_Records to process_.
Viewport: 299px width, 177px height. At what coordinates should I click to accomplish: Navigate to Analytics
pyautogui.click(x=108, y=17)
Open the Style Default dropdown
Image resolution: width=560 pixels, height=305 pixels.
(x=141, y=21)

_Requirement_. From the records above, extract every entry verbatim.

_Task response_.
Viewport: 299px width, 177px height. At what coordinates should I click to accomplish: Navigate to Analytics
pyautogui.click(x=108, y=17)
Open the Style Default dropdown
Image resolution: width=560 pixels, height=305 pixels.
(x=141, y=21)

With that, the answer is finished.